Single-payer collides with reality
Sally C. Pipes
It’s a two-horse race for the Democratic nomination for president. This week, Sen. Bernie Sanders (Vt.) came within 0.2 percentage points of beating Hillary Clinton in the Iowa caucuses.
Sanders zealots are “feeling the Bern” in large part because of his healthcare plan. “I believe in a Medicare for all single payer program,” he exclaimed at a near-victory rally Monday night.
New Hampshire’s voters should chew on that line over the next few days, before their primary Feb. 9. Under single-payer, they’d “feel the Bern” in an entirely different way — they’d be subjected to woefully inadequate healthcare and trillions of dollars in new taxes.
Consider Sanders’s “Medicare for all” proposal, which would cost $14 trillion over ten years, increase taxes, and eliminate private insurance in favor of a fully government-run system. According to Sanders, Americans would no longer have to pay deductibles or co-pays, search for in-network doctors, or deal with insurance hassles.
If it sounds too good to be true, that’s because it is. For evidence, look no further than Canada’s single-payer system.
To keep a lid on health costs, Canadian officials ration care. Canada ranks last among 11 industrialized nations in the ability of a patient to get a same-day or next-day appointment with a doctor. It also has the worst emergency room wait times. More than one-quarter of patients wait four or more hours to be treated.
It gets worse. After being referred to a specialist by a primary car doctor, Canadian patients wait four and a half months for treatment, on average. Wait times for MRIs are more than eight weeks; for CT scans, patients wait almost four weeks.
As a native-born Canadian, I’ve witnessed this sort of rationing firsthand. My own mother died from colon cancer after doctors delayed her colonoscopy so younger people on the waiting list could go first.
These long wait times result in low-quality care. A study in the Lancet medical journal concluded that the United States had higher 5-year survival rates for breast and colon cancer than Canada.
When Canadians do need treatment, many come to the United States and pay for it out-of-pocket.
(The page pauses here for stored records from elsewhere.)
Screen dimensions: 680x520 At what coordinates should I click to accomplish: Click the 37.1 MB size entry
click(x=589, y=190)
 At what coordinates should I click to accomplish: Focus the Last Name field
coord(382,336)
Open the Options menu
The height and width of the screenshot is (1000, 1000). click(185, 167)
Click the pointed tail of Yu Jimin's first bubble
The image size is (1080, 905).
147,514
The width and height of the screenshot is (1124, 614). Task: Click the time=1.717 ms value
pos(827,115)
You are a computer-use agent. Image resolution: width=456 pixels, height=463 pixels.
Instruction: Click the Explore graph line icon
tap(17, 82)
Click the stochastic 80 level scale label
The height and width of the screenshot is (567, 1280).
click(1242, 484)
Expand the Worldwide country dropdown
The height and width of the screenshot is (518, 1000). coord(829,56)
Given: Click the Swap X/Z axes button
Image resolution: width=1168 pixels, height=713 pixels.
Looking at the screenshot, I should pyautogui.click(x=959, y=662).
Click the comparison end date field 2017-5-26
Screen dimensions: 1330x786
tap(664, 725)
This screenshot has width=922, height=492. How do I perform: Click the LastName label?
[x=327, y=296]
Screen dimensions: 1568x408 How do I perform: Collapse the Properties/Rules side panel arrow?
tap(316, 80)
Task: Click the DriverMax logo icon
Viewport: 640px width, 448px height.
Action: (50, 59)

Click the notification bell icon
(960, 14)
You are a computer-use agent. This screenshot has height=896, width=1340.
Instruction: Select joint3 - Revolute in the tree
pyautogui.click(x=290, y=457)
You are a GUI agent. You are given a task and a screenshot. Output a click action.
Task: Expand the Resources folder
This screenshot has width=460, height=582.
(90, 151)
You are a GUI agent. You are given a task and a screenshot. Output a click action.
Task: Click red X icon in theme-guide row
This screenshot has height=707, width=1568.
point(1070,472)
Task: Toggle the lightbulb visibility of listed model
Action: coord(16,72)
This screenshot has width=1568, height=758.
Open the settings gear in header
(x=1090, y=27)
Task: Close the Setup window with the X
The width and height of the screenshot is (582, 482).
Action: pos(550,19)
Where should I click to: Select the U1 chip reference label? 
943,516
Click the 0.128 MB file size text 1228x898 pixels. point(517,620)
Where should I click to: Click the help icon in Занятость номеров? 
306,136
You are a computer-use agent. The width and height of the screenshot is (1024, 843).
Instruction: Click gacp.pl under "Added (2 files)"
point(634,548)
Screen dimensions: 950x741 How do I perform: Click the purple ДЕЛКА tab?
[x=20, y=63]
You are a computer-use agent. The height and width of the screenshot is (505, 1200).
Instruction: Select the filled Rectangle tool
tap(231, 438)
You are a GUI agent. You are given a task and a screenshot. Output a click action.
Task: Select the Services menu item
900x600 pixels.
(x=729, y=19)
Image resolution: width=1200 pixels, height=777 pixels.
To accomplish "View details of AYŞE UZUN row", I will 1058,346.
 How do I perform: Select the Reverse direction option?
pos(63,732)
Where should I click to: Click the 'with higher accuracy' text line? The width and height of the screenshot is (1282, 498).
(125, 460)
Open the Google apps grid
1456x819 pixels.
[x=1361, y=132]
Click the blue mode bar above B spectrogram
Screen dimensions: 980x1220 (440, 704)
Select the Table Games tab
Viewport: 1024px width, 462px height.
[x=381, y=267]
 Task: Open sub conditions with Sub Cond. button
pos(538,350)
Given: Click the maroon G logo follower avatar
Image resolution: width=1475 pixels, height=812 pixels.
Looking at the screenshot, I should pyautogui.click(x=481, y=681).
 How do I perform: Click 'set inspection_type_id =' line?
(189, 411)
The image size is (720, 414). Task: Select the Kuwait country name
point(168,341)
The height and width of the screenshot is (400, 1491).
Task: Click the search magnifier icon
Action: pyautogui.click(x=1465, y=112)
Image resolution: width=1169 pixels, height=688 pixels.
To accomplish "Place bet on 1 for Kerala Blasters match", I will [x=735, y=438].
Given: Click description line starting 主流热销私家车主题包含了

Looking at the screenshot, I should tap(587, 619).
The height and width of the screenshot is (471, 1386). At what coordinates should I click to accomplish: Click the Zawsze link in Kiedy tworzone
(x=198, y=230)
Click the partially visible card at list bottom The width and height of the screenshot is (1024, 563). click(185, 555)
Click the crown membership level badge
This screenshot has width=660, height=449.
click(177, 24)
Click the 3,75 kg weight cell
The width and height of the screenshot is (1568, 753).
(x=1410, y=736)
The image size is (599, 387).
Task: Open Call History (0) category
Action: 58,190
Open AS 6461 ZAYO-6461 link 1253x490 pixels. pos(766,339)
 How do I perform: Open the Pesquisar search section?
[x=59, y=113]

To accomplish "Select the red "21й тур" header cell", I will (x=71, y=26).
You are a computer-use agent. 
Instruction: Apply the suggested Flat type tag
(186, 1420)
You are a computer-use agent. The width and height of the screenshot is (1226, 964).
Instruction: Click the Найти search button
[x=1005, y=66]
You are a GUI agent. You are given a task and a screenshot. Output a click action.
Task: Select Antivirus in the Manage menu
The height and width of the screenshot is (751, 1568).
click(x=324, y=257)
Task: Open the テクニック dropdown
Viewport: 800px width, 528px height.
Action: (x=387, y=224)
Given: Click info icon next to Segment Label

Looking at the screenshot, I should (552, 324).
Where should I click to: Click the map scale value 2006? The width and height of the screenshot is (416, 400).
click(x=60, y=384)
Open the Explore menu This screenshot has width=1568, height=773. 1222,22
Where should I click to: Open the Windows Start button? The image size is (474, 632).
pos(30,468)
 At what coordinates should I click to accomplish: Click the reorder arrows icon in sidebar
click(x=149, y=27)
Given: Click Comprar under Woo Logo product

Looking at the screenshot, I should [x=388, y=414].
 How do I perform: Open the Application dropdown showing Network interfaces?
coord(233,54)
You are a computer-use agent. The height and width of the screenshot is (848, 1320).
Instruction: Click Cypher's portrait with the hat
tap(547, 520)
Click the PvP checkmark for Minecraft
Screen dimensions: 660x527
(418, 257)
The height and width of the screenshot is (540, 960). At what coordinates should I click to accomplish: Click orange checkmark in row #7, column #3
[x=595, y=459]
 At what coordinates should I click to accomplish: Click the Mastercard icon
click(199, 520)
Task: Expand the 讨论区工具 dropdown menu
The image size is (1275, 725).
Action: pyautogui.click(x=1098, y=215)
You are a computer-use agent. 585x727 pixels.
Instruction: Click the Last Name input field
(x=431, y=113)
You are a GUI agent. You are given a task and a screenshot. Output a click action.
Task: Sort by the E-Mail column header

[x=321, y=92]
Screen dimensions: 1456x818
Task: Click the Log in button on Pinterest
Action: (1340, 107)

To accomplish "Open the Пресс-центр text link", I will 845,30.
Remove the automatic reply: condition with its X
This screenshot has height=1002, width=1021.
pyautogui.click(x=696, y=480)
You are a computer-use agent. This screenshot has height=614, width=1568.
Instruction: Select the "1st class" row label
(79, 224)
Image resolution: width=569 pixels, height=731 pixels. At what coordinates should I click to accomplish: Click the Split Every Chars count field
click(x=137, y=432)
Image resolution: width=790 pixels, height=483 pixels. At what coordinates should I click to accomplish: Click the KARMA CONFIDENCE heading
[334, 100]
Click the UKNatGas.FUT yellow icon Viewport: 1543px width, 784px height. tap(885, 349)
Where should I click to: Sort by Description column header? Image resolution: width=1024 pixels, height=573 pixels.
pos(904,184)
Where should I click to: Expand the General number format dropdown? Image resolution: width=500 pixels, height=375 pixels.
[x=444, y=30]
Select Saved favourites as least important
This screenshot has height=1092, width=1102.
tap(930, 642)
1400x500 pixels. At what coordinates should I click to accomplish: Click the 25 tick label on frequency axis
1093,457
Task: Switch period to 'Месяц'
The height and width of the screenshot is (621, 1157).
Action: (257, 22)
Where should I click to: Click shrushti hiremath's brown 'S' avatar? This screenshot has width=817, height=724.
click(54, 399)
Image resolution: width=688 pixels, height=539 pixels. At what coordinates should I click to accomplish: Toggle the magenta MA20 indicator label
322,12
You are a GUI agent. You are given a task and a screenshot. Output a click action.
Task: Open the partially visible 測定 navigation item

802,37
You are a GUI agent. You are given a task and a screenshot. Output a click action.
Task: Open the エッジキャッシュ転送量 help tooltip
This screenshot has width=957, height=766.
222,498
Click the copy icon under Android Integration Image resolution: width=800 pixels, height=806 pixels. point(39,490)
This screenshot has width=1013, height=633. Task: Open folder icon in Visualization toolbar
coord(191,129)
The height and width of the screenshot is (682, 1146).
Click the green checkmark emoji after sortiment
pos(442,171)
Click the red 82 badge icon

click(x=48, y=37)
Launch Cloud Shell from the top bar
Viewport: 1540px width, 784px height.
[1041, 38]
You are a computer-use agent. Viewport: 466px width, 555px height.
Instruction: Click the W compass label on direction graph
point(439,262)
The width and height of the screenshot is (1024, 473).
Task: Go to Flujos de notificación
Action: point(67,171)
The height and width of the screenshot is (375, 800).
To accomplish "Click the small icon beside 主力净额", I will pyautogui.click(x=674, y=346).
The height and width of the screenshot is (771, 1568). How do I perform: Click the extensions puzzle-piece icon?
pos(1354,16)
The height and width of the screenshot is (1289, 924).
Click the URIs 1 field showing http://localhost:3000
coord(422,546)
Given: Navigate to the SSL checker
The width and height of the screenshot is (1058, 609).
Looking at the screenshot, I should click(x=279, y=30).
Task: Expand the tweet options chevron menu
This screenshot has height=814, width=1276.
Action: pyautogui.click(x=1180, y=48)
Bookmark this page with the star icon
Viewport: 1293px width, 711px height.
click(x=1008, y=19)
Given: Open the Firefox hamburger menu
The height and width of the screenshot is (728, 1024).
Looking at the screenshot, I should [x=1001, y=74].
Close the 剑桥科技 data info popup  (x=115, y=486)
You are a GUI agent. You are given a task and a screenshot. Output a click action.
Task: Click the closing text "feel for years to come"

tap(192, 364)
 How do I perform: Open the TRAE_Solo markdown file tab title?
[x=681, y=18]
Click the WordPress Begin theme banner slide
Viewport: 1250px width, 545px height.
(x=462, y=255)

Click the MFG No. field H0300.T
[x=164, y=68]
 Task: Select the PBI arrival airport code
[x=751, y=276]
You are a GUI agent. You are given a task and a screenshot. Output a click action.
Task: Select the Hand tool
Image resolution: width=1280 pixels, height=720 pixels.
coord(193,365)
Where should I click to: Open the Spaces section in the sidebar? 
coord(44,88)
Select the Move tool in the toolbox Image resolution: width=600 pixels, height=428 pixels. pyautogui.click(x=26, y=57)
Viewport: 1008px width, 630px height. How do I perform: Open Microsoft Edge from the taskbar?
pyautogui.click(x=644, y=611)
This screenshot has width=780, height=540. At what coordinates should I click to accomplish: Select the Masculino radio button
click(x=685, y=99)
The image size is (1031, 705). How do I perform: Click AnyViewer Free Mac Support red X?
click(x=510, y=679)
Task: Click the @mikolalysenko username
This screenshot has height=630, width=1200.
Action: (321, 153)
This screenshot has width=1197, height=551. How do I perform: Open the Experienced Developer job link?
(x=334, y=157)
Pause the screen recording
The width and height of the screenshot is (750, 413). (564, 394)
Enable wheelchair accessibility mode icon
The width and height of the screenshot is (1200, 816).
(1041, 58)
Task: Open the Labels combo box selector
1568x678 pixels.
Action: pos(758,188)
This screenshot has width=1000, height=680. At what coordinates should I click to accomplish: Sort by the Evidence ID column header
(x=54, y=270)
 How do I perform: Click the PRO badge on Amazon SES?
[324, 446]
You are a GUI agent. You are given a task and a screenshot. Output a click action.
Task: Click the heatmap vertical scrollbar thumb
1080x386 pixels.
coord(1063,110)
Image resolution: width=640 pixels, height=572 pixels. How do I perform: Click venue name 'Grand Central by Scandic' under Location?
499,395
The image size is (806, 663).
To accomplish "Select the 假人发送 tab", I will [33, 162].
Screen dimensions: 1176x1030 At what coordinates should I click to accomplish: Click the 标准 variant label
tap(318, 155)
According to the Fraser Institute, 52,000 Canadians sought care abroad in 2014.
There’s also a domestic example of the failures of single-payer — the U.S. Veterans Health Administration. The VA operates like Canada’s system, with the government paying all doctors, nurses, and hospitals. Despite ever-increasing budgets, the VA has been plagued by chronic delays for treatment, some of them deadly.
Government-run healthcare is also riddled with waste and fraud. In 2005, for example, the VA set out to build a $328 million hospital outside Denver for 400,000 vets. By 2015, the cost had risen to $1.7 billion — and still wasn’t finished.
Medicare — the single-payer system for the elderly — wasted $60 billion in just one year on improper or fraudulent payments. That was almost 10 percent of its budget.
Sanders simply ignores these problems and claims that his plan for government-run care will somehow work better.
But his own numbers don’t add up. Sanders’s plan will supposedly cost taxpayers $1.4 trillion a year. But that’s a relative “deal,” since his reform package will reduce costs elsewhere in the healthcare system by $6 trillion over the next decade, mainly by slashing insurance administrative costs and forcing drug companies to lower their prices.
Even if Sanders could miraculously cut these costs in half, he’d still be $2.4 trillion short of his goal. That means he’d either have to reduce payments to hospitals and doctors, adopt Canadian-style delays, or raise taxes more than the trillion dollars a year in hikes he’s already proposed.
The U.S. healthcare sector suffers from too much government — not too little. The presidential candidates should instead embrace a free, open, and competitive healthcare market, one that empowers doctors and patients.
That would actually expand access to affordable, high-quality care — unlike single-payer.
Nothing contained in this blog is to be construed as necessarily reflecting the views of the Pacific Research Institute or as an attempt to thwart or aid the passage of any legislation.